第2章第7話 どうして血なんかつくの!?

 わたしが勤務する店は、基本的には一つだけど、他店舗に応援に行くときもある。急な欠員が出た場合もあれば、新しい人が入らないために、慢性的に欠員である場合もある。慢性的な欠員!? なにソレ! 早く人を採用してよっていう話だ。


 その日、入ったのは、その慢性的な欠員がある店舗で、わたしと同期入社の奥村さんという子がいるところだった。この子は、しょうもない社員が多い中で、かなり話せる子で、いつも仕事が組めたら、どんなにか仕事上のストレスが減るだろうと思うような子だった。まあ、あっちもわたしのことをそう思ってくれているかどうかは知らないけど。

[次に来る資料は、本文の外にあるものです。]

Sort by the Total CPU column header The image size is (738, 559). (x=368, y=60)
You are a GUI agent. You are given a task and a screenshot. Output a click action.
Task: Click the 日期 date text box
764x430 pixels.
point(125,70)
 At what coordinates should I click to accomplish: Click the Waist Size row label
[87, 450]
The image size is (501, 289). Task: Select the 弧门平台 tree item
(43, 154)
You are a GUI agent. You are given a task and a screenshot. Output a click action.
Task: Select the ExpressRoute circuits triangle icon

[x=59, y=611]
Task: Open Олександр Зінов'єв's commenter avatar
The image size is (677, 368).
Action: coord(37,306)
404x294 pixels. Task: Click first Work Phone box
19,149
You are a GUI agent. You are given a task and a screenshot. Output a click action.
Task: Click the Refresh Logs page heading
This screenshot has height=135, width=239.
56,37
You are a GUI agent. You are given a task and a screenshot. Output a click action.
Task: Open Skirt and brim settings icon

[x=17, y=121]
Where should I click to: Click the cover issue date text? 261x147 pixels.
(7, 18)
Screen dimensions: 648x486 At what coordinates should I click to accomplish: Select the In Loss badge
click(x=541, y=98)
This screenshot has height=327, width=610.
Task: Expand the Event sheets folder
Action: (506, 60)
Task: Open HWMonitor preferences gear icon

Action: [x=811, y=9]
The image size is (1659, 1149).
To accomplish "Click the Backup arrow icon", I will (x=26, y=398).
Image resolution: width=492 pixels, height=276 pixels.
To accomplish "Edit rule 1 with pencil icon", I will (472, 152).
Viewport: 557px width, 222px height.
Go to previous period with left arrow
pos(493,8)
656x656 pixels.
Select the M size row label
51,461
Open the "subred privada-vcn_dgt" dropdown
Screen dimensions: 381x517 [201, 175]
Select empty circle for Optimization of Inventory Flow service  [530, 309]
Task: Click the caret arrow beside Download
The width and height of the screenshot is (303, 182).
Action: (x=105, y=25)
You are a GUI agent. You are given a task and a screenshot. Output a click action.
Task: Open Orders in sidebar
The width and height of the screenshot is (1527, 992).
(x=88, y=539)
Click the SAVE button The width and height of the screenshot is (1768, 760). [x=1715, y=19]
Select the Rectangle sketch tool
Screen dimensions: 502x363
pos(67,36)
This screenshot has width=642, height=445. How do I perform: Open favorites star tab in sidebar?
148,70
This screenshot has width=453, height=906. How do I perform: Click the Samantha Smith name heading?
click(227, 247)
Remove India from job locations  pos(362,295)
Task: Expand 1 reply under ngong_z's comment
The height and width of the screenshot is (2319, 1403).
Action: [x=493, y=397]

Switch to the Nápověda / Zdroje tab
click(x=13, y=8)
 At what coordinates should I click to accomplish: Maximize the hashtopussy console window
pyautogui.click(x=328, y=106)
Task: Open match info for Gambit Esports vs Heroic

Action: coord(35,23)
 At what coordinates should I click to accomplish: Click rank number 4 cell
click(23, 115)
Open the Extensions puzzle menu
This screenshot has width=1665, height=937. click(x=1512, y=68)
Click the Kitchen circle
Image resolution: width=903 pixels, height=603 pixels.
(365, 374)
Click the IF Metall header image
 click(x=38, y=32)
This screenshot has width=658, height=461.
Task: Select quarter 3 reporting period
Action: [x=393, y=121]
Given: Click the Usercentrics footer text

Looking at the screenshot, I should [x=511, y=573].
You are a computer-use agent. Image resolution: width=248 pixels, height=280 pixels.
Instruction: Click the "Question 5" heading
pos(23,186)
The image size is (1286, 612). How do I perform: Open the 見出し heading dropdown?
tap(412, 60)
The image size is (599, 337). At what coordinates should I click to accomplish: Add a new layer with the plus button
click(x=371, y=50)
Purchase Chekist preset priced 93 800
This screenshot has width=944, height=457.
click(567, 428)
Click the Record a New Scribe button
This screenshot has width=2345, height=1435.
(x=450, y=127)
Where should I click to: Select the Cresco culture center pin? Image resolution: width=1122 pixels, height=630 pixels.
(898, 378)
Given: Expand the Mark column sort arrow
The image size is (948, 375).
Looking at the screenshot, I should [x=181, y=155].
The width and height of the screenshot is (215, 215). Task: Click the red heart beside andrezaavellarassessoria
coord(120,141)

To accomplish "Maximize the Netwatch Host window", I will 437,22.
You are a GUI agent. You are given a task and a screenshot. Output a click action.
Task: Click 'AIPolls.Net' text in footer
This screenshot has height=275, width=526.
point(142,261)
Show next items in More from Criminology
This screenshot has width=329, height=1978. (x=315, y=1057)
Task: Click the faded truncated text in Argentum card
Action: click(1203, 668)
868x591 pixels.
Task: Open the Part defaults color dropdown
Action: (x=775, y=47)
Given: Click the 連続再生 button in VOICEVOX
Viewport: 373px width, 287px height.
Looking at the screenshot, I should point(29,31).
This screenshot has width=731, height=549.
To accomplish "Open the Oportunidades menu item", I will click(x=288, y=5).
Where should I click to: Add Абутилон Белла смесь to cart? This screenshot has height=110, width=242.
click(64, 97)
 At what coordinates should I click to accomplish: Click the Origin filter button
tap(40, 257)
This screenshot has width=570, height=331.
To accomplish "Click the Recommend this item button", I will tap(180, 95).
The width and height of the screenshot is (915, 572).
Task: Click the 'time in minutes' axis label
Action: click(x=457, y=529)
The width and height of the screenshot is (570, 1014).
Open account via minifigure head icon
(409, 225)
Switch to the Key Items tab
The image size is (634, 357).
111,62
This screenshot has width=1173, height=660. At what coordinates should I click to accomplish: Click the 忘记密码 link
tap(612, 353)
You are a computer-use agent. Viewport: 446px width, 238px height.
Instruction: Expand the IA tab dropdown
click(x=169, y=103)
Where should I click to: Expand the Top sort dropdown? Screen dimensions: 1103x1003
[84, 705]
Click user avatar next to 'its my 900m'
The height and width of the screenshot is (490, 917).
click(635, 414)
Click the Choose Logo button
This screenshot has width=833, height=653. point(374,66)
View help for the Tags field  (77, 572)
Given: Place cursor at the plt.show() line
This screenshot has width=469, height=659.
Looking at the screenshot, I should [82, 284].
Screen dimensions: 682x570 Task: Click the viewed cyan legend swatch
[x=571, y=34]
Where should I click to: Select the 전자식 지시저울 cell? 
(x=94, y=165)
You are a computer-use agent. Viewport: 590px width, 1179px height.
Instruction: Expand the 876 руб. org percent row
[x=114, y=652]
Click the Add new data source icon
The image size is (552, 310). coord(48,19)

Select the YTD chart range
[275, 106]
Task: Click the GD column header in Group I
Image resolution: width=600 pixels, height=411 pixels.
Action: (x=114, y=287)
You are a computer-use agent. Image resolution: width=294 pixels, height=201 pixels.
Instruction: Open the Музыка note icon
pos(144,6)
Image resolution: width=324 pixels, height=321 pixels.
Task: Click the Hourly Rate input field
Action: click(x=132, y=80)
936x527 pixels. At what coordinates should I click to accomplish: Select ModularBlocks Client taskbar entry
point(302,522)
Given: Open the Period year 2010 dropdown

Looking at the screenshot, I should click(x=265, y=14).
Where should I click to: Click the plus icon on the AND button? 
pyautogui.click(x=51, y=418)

 仕事に命を賭けているという風でもないのに、わたしが知っているどの社員よりも仕事をきっちりとこなす。だからといって、コミュニケーションを取らないってわけでもなくて、ちょこちょこと話はする。その話の中に、人の悪口が無いのがよかった。人の悪口って聞くだけでうんざりするけど、もっとうんざりするのは、人の悪口をわたしに言う人は、わたしがいないところでは、わたしの悪口を言っているに決まっているということだ。そんな人と、どうしてこのわたしが話さないといけないんだろうって思ってしまう。わたしは、自分自身の価値を高く見積もってはいないけれど、安売りする気は毛頭無かった。


「原川さん、これ、血じゃないかな?」


 その日、工場から仕上がってきたワイシャツの仕上がり具合をチェックしていたときのことだった。あらかじめ断っておくけれど、普段は、ワイシャツの仕上がり具合のチェックなんてしない。膨大な点数のワイシャツを一枚一枚チェックしていたら、それだけで、一日の仕事が終わってしまう。その日は、たまたま客が少なく時間があって、たまたまワイシャツの点数がいつもよりも少なく労力もかからないようだったから、他にすることもないのでしていたのだった。


 奥村さんは、透明なビニールで包装されているワイシャツの、その襟のあたりにある小さな染みを、指差していた。確かに、黒ずんだ血のように見える。破かないように注意して包装を取り払ってみると、それはいっそう血のように見えた。他のワイシャツも調べてみたところ、さらに二点見つかった。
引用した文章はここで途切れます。